• _Exercise_:
Can you copy the records word for word, from the line containing "The image size is (1057, 596)." through the final line of the records, both included?

• _Provided records_:
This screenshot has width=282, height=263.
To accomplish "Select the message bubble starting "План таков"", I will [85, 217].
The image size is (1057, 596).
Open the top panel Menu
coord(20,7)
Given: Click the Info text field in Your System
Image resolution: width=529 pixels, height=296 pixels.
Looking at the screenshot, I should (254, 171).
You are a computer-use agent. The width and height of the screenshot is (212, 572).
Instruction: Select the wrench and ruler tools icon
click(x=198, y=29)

• _Exercise result_:
The image size is (1057, 596).
Open the top panel Menu
coord(20,7)
Given: Click the Info text field in Your System
Image resolution: width=529 pixels, height=296 pixels.
Looking at the screenshot, I should (254, 171).
You are a computer-use agent. The width and height of the screenshot is (212, 572).
Instruction: Select the wrench and ruler tools icon
click(x=198, y=29)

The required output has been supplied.